More significant risks occur if MDMA is taken with some other prescription drugs, including antidepressants that act as Monoamine oxidase inhibitor. This can lead to serotonin syndrome and the possibility of life-threatening hypertension.

Many users also attempt to replenish the hypothesized deficit of serotonin that is thought to follow the use of MDMA[51] by administering 5-HTP, in an attempt to reduce the depressed mood and unpleasant symptoms in the days following MDMA usage (including the immediate "come-down" and what is known as "suicide Tuesday" or "mid-week blues"). The serotonin precursor 5-HTP, which is commercially available as a dietary supplement, supplies the user with more of the raw materials to synthesize the neurotransmitter, theoretically reducing the negative psychological effects of depleted serotonin. (Note that normal dietary sources of serotonin precursors may have less than normal effects if tryptophan hydroxylase levels have been reduced by MDMA.) Varied reports indicate that the perceived impact of pre-loading is dependent upon a number of factors and while it has not been shown to reliably increase the subjective effects of MDMA, your mileage may vary. [52]

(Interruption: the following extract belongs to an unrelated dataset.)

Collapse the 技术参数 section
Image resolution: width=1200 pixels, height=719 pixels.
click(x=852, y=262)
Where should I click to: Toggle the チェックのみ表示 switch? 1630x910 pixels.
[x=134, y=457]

Evidence for serotonergic changes in humans

Studies have used positron emission tomography (PET) and single photon emission computed tomography (SPECT) imaging methods to estimate brain serotonin transporter levels in ecstasy users. These studies have found reduced levels of the transporter in recently abstinent MDMA users as well as evidence of partial or full recovery with prolonged abstinence. However, the sensitivity of these methods is unknown and changes may not have been detected. Three studies of 5-HT2A receptors in human MDMA users have been published by one group of researchers (Reneman and colleagues). Together, these studies find possibly reduced receptor binding during active MDMA use and increased receptor binding in longer-abstinent subjects. The authors argue that long-lasting reductions in 5-HT release may have caused compensatory up-regulation of 5-HT2A receptors. Other studies have measured cerebrospinal fluid concentrations of the serotonin metabolite 5HIAA. Three of four published studies have reported concentrations to be lower in ecstasy users than non-users.

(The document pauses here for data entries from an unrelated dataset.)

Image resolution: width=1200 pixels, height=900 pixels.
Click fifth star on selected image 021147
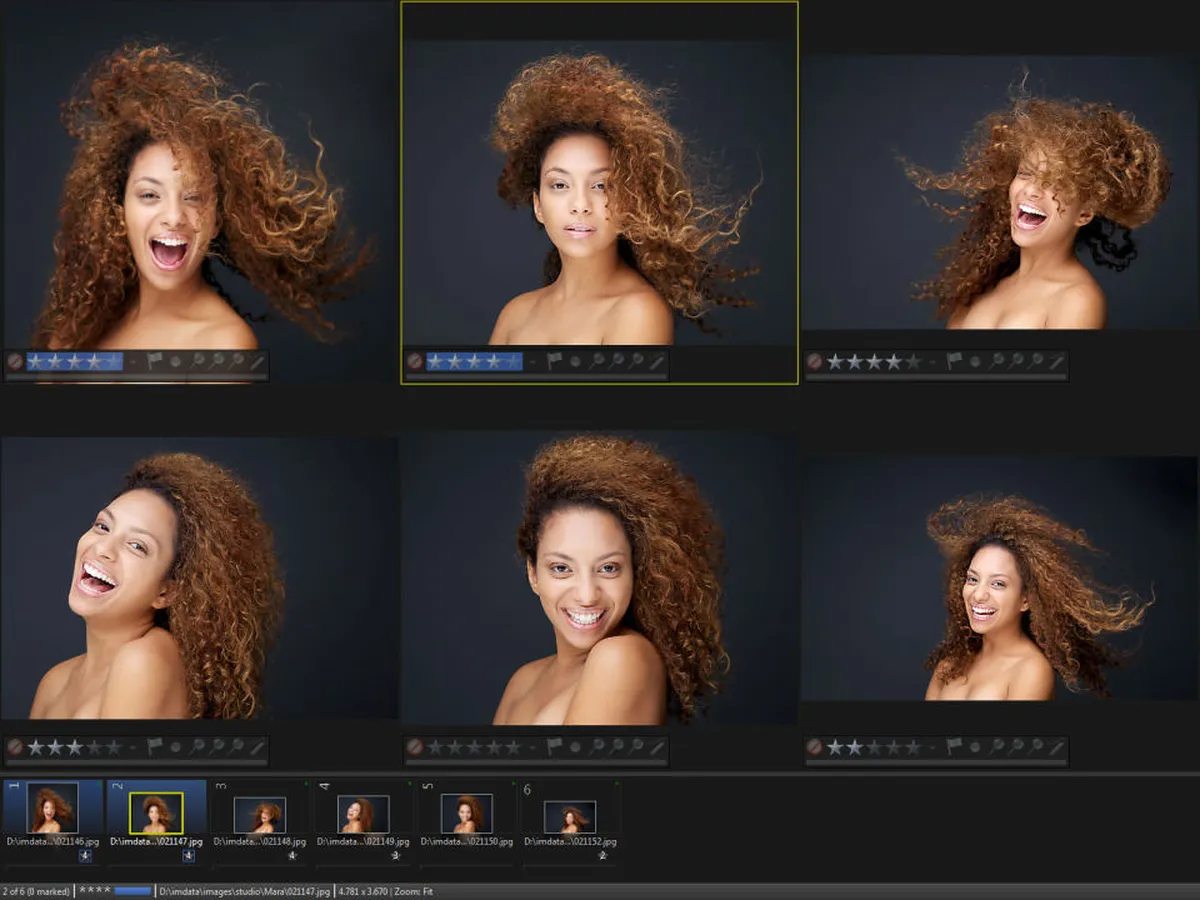tap(513, 361)
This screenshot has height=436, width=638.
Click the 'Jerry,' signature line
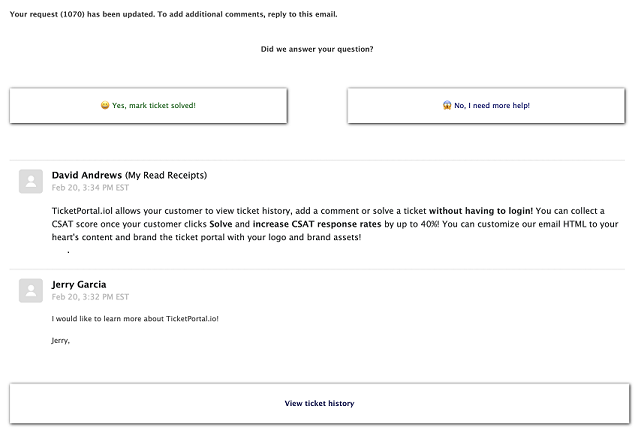coord(61,340)
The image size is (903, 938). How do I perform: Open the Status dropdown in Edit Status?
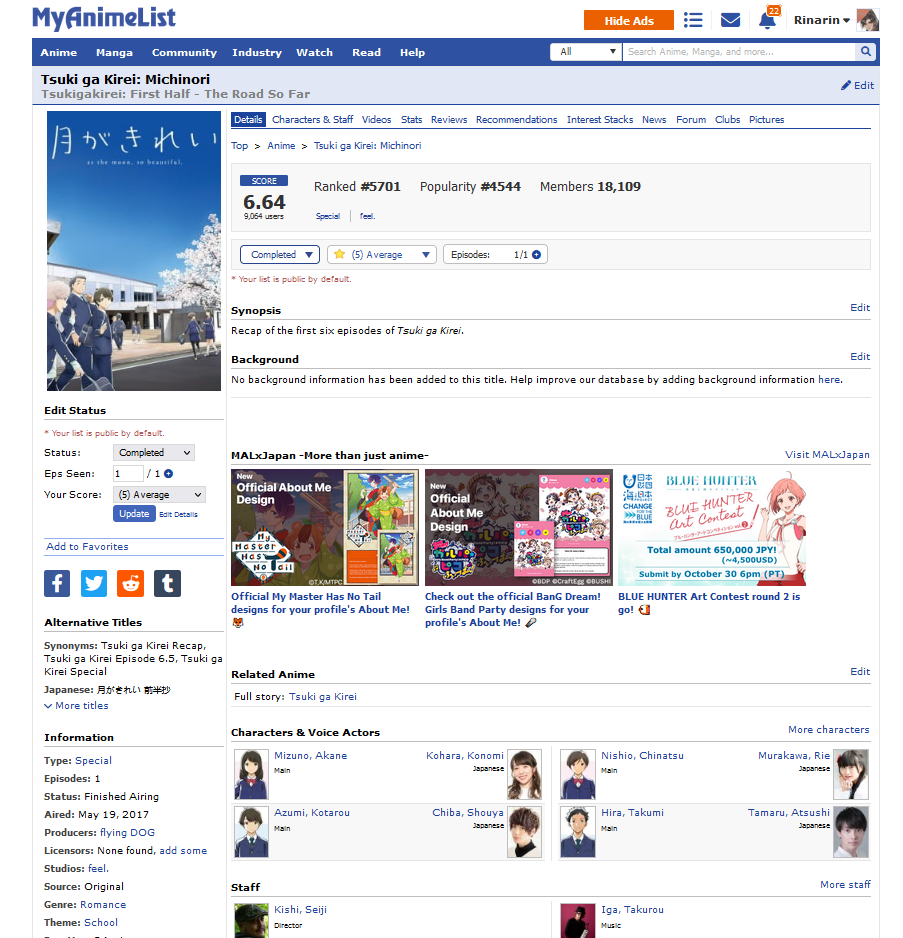pyautogui.click(x=154, y=453)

One difficulty in interpreting these studies is that it is difficult to know if serotonergic differences predated MDMA use. In addition, none of these studies can address whether any changes are neurotoxicity proper or neuroadaptation. A recent review concluded that "the current state of neuroimaging in human MDMA users do not permit conclusions regarding the long-term effects of MDMA exposure".[53]

Although they are often studied in the same people or animals, possible serotonergic changes may have different risk, mechanisms, and recovery compared to possible cognitive and behavioral enhancing changes occurring during MDMA exposure. Studies in animals and mankind have generally failed to correlate these two domains.

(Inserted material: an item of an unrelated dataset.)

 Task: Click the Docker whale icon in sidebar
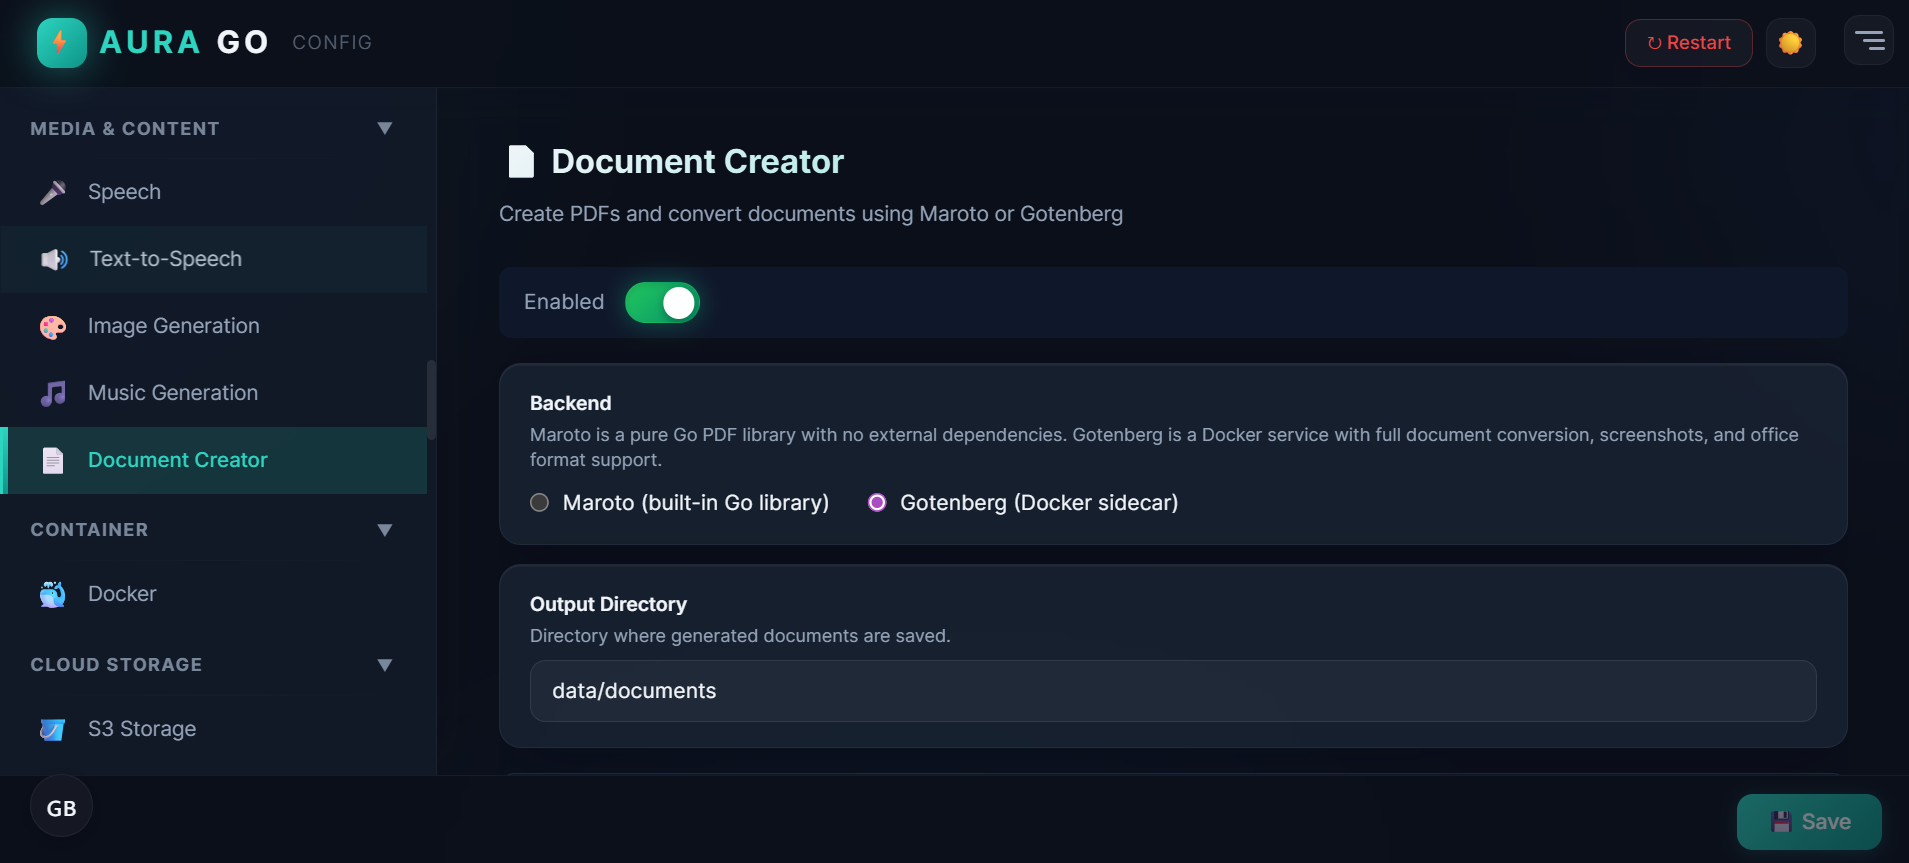click(x=53, y=594)
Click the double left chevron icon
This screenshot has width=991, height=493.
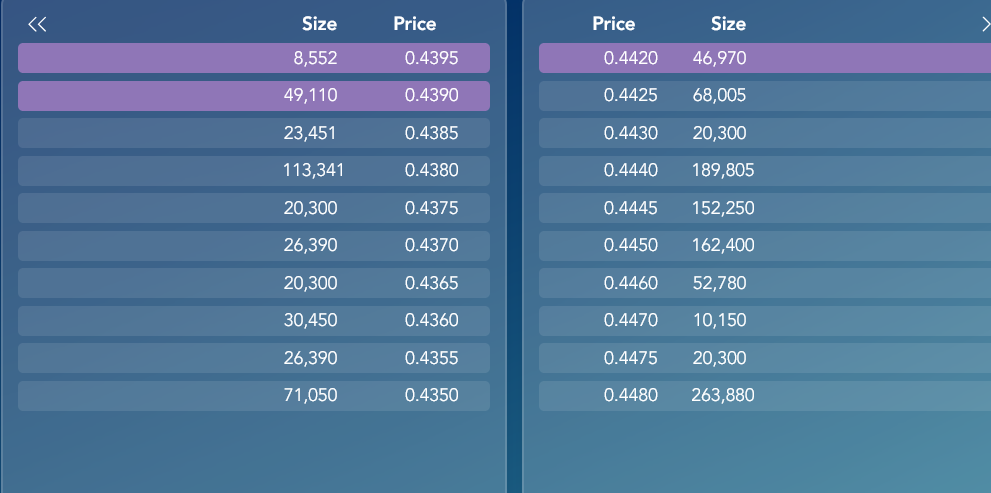[x=37, y=25]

Psychiatric and behavioral changes

Some studies find that repeated ecstasy use may lead to subtle decreases in learning, memory, attention, executive function, mood, and decision making.[54] Considerable research has been done into these possible cognitive-behavioral deficits but studies are inconclusive. Most are retrospective, that is, they study people after they started using ecstasy. This makes it difficult to know if differences between users and non-users were preexisting.

There does not seem to be a single type of cognitive task that is consistently altered in the different studies. Tasks that have shown differences include ones measuring attention, learning, memory, and executive function.[55] Many of the findings, which are more commonly reported in people with more extensive ecstasy use histories (or even abuse diagnoses), may simply reflect preexisting differences between people who are drawn to use drugs like ecstasy frequently and those who do not.

In addition, mood is sometimes found to be worse and impulsivity greater in ecstasy users. At least two meta-analyses of these studies have been completed (Morgan 2000; Sumnall & Cole 2005). Morgan's analysis of 17 studies showed that ecstasy users had a slight tendency to be more impulsive and have lower mood than controls. Sumnall and Cole's analysis showed a slight increase in the prevalence of depressive symptoms in ecstasy users over controls. (Mood measured in these studies does not indicate clinical levels of depression, which has not been associated with MDMA use.) Of course, studies like these raise a cause-consequence question: did these impulsive and depressed people use ecstasy to self-medicate or did otherwise normal people become depressed and impulsive after using ecstasy?[56][57][58] This question has not been conclusively answered and both possibilities may be true in individual cases.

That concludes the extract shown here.